La obra abre horizontes a partir de los detalles más pequeños: el arte de preparar pasta de judías azuki, el susurro de un cerezo mecido por el viento o el encuentro entre tres almas solitarias que, página tras página, se transforman mutuamente.
Sentaro, un joven solitario, pasa sus días trabajando en una pequeña tienda de dorayakis con un majestuoso cerezo al frente. Su rutina se ve alterada una tarde cuando Tokue, una anciana excéntrica y persistente, se postula para una vacante en la tienda. Aunque Sentaro intenta explicarle que el trabajo es agotador, Tokue insiste, incluso ofreciéndose a trabajar por menor paga. Sin embargo, las manos deformadas de la anciana despiertan dudas en Sentaro, quien no las considera adecuadas para la imagen del negocio.

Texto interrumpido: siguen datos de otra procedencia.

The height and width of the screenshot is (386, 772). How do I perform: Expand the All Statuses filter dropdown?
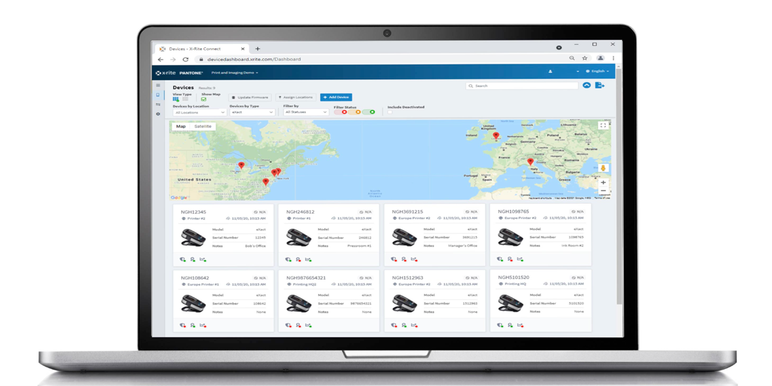tap(305, 112)
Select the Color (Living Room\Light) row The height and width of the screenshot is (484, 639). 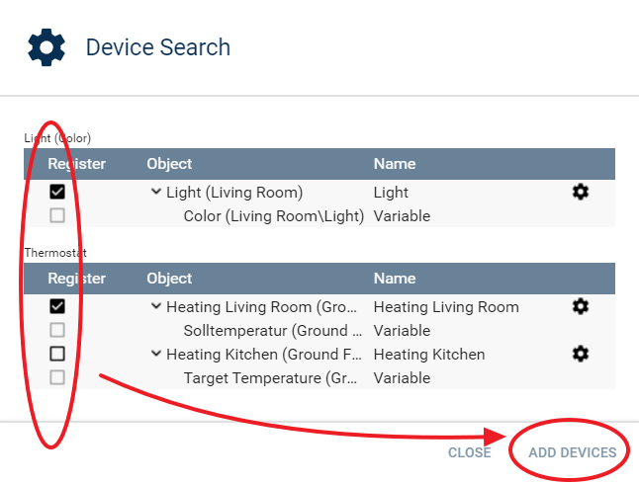[x=269, y=215]
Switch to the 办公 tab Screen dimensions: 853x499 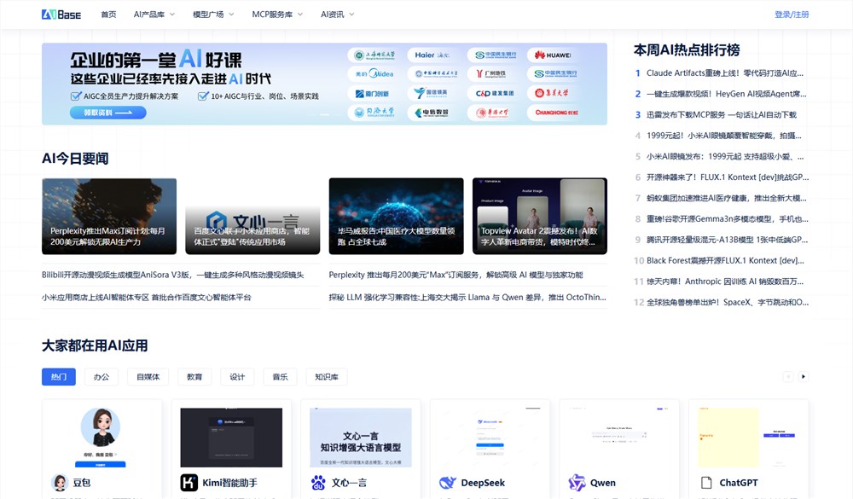pyautogui.click(x=102, y=376)
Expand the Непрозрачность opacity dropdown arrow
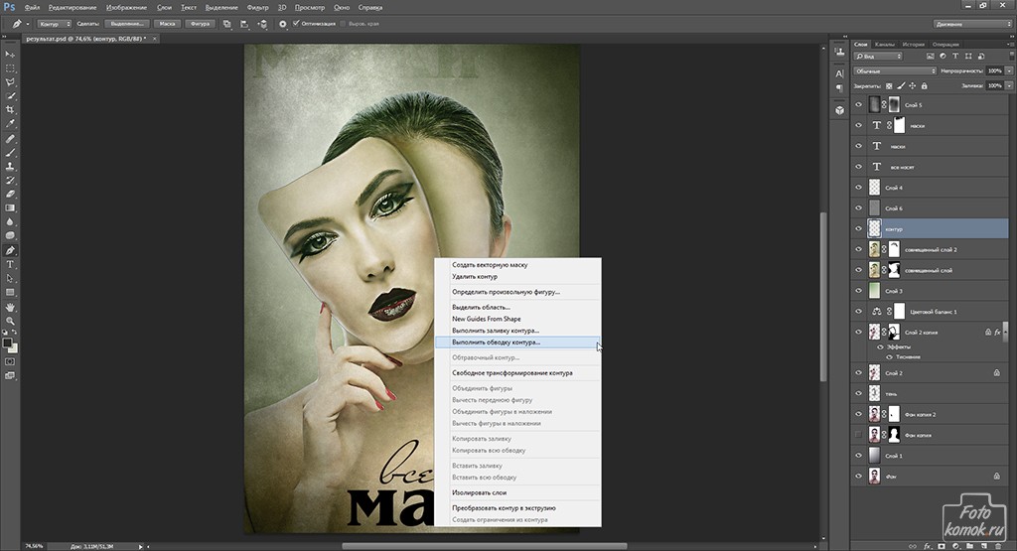The image size is (1017, 551). point(1007,71)
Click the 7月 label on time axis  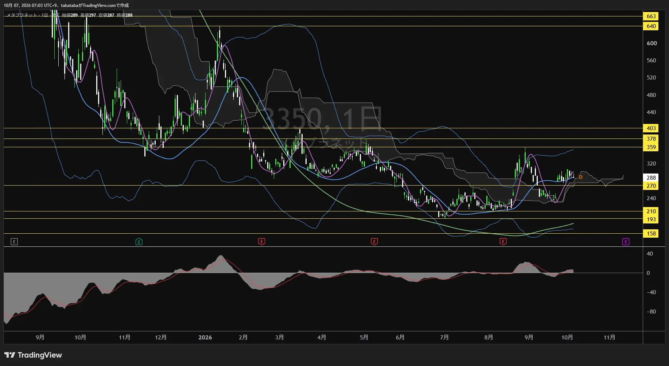[x=444, y=338]
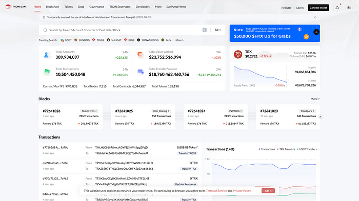Click the Tronscan logo
The image size is (359, 201).
15,7
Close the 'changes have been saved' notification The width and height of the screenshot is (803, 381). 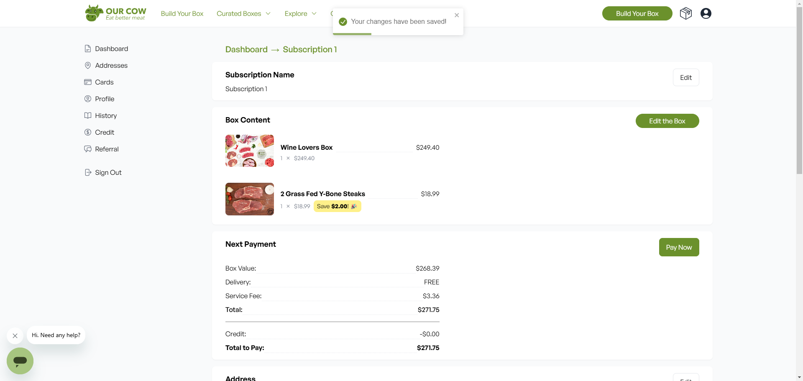point(457,15)
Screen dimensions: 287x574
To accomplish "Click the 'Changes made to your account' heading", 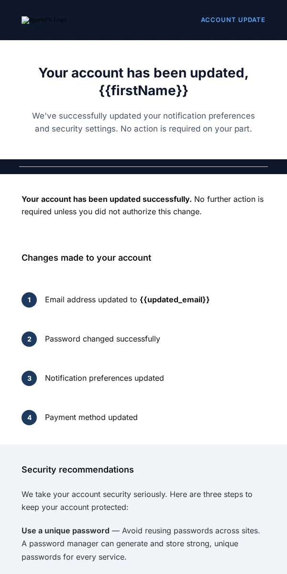I will click(86, 258).
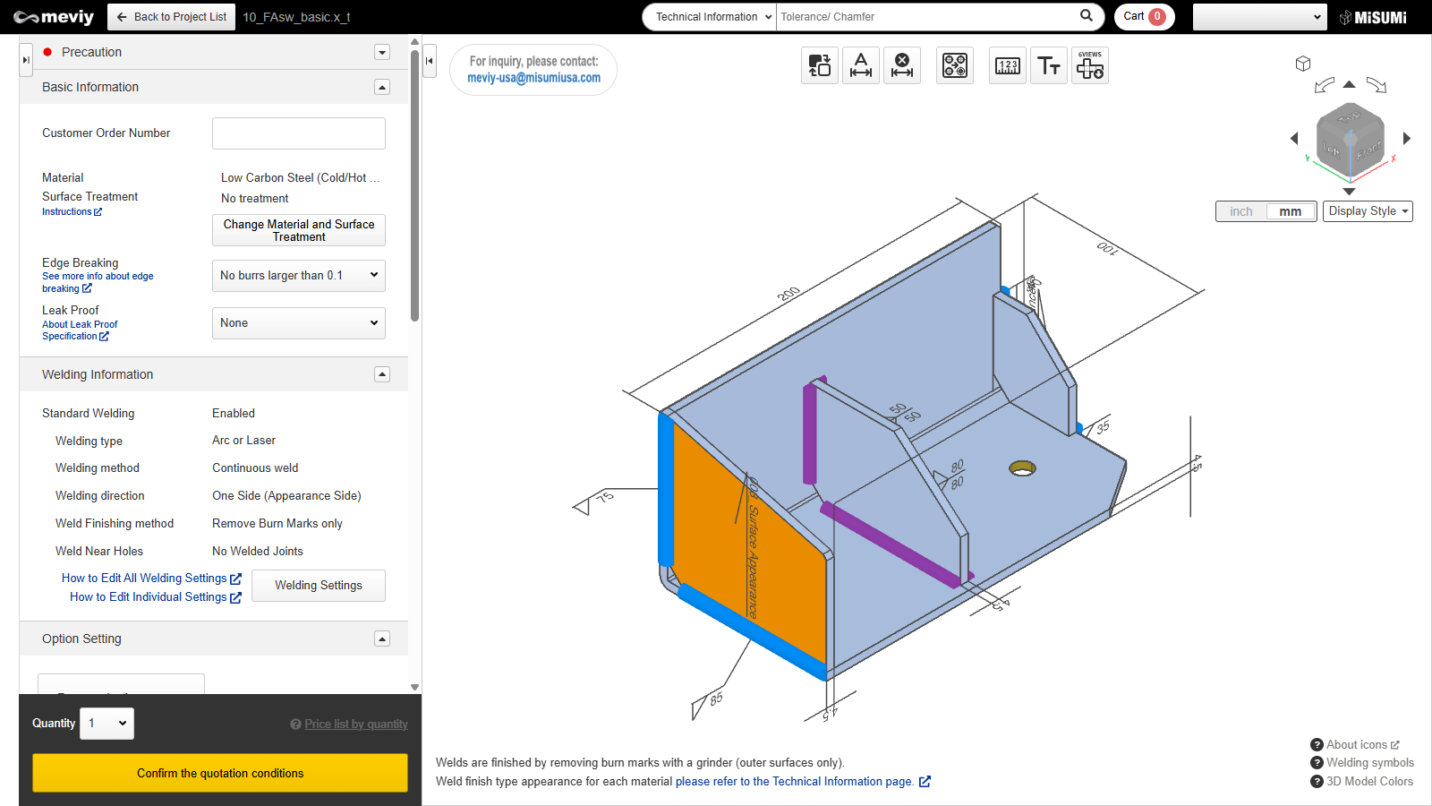Open the Display Style menu

1367,211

Los días pasan, y la perseverancia de Tokue la lleva a regalarle a Sentaro un poco de su relleno de an. Es en este momento cuando la historia da un giro: Sentaro, como si fuera Anton Ego, el crítico culinario parisino de Ratatouille, prueba la pasta y siente cómo el sabor lo envuelve. Sus ojos se abren, suspira y reconoce la perfección en esa pequeña muestra de dulzura. En ese bocado, Sentaro, descubre y se convence de reemplazar la pasta industrial de sus dorayakis por la que hace Tokue. De esta manera, la tienda daría un giro, él salvaría su deuda y pronto dejaría de pasar horas frente a la fuente de hierro en la cocina.

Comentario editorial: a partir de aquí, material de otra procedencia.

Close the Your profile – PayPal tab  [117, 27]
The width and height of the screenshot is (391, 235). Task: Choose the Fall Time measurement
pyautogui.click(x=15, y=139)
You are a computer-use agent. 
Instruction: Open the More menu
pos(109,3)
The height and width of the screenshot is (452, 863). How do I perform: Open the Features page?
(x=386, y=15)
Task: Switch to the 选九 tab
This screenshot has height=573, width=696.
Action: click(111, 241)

Ella comienza a enseñarle la manera precisa de preparar esa pasta y, de a poco, el vínculo entre ellos se convierte en una inesperada y entrañable amistad. A la novela se suma Wakana, una estudiante adolescente que al salir de clases pasa sus tardes en la tienda y nos lleva a descubrir una mancha en la historia de Japón, a través de estas tres miradas generacionales.
“Una cosa que puedo hacer en Tama Zenshoen es sentir el aroma del viento y escuchar el murmullo de los árboles. Presto atención al lenguaje de las cosas que existen en el mundo pero que no pueden usar palabras. A eso lo llamo “Escuchar” y lo he estado haciendo durante los últimos sesenta años. Creo que todas las cosas de este mundo tienen su lenguaje propio. Todo: las personas que transitan por el centro comercial, los seres vivos, las casas, incluso todo lo relacionado con la luz del sol y el viento. Creo que no hay nada que nuestros oídos no sean capaces de escuchar”.

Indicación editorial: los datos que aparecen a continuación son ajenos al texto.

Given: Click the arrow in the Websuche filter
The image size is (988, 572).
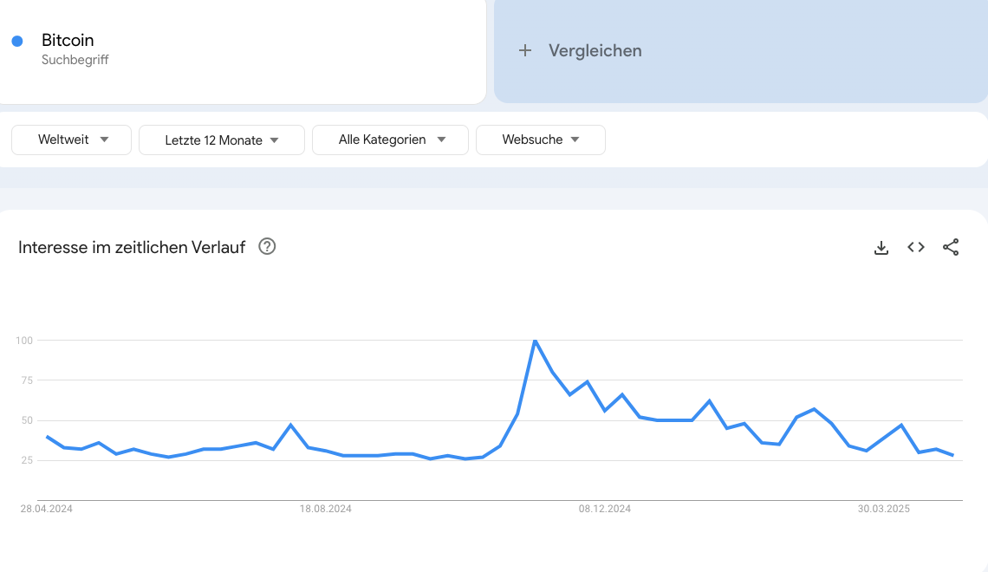Looking at the screenshot, I should (x=575, y=140).
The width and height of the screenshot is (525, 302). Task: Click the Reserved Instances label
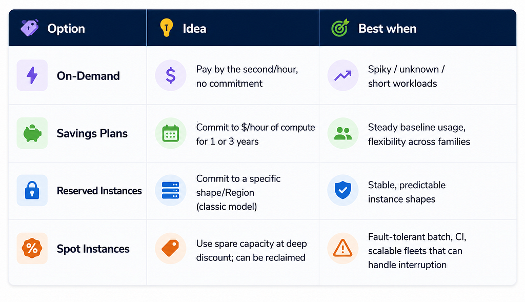[x=99, y=191]
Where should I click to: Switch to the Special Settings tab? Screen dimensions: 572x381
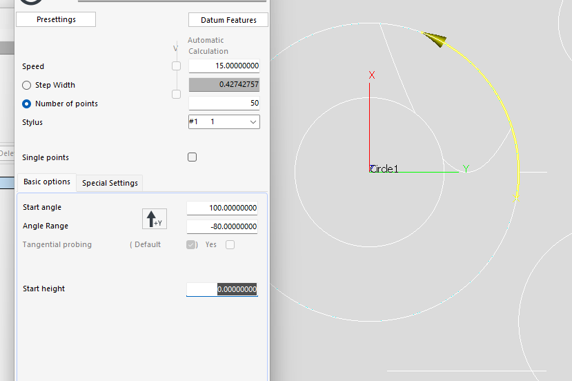pos(110,183)
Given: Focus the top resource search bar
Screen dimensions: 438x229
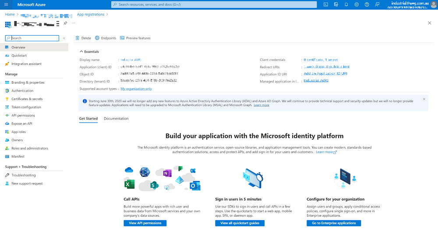Looking at the screenshot, I should point(214,4).
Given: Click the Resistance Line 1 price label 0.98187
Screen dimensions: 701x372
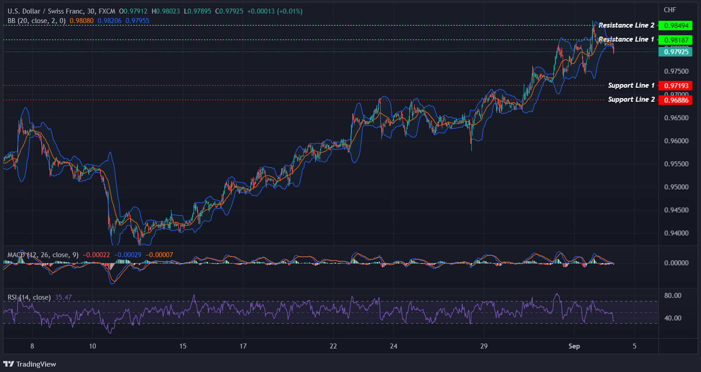Looking at the screenshot, I should coord(675,40).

Durian Sukegawa demuestra el sentido de la narración, fiel a la idea del filósofo Byung Chul Han, aquella capaz de transformar el mundo y descubrir nuevas dimensiones o emociones. El modo de sentir de una época, invitándonos a redescubrir la belleza en los pequeños detalles de la vida cotidiana.
Al terminar el libro, uno desea recibir un esponjoso dorayaki, y saborearlo lentamente, hasta que solo quede el aroma en el paladar.